Friday, September 19, 2008

Cultural Rights?

Today, I listened to Bill Ivey present the thesis of his book Arts, Inc: How Greed and Neglect are Destroying Our Cultural Rights. Here is Tyler Cowen's brief review. Here's the gist of the thesis:
  1. We have "cultural rights" to things like music, art, photography.
  2. Firms lobby for copyright law to try and profit articles we have a cultural right to.
  3. Firms are successful because there is no regulatory agency, something equivalent to a Ministry of Cultural Rights.
  4. Conclusion: We need a Ministry of Cultural Rights that is strong enough to balance our cultural rights against firm greed.
It was an interesting talk throughout, and he is optimistic because he has some inside info that Obama is willing to do something about. He does recognize the enormous dangers of such an Orwellian/Taliban sounding institution, he says he recognizes the importance of copyright law, and doubts that firms would be able to capture an institution if it is strong enough. I think Americans will never go for it because it sounds like a left-wing attempt to create a right-wing Frankenstein.

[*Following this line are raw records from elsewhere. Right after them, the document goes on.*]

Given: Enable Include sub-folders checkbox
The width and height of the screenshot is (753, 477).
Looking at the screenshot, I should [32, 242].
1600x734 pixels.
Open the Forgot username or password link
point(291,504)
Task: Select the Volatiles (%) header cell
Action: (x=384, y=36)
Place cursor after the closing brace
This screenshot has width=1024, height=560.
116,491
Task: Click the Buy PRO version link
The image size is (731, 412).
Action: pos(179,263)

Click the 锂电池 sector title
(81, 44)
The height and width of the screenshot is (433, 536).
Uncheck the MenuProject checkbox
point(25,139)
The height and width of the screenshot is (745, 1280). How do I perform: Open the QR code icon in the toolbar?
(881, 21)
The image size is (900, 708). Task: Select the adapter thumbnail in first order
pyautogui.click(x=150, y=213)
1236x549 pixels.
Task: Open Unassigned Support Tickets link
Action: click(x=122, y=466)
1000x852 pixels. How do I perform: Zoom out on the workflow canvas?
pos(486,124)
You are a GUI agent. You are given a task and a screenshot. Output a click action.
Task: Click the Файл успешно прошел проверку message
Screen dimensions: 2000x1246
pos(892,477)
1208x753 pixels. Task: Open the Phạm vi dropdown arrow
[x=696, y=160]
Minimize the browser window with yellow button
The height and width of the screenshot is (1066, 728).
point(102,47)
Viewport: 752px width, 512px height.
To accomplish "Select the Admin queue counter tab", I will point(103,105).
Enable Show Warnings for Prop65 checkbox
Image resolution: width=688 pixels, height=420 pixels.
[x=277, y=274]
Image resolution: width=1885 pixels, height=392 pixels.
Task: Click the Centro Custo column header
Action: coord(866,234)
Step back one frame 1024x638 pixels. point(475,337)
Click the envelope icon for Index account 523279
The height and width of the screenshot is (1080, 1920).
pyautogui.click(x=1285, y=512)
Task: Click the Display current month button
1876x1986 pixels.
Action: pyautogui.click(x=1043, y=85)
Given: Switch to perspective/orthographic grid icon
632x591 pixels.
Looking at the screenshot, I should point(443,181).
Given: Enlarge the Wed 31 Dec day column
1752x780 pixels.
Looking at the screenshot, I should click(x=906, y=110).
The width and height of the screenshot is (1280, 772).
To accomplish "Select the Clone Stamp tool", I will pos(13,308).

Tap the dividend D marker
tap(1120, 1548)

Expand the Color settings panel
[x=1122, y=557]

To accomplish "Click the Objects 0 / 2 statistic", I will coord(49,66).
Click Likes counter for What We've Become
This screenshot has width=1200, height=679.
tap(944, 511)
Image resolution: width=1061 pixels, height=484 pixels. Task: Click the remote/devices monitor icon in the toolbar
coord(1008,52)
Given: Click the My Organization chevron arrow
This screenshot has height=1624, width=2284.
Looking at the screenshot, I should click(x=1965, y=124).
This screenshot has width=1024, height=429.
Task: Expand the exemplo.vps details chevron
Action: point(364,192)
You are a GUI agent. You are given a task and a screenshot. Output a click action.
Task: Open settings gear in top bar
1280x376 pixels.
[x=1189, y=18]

I think this argument will have much more staying power than it is really justified because #1 is so inherently subjective. Explaining the enormous dangers and potential costs of such an institution won't matter if its proponents value #1 highly.

Yet, #1 to me seems the easiest to defeat intellectually. I find I have to teach my 2-year old that "just because someone shows you something, that doesn't make it yours." The lesson is the same for cultural rights activists. Just because I have seen pictures of JFK Jr saluting his father's coffin, doesn't mean I possess any rights to it. The photographer had rights to it (which he took for a profit), he sold those rights to a firm, which sold to another firm, etc. At no point does my having seen it entitle me to ownership, let alone any vague notion of "we" own it.

Be ready, if Mr. Ivey is right and Obama is on board, this may have to find its way into the Freedom Index.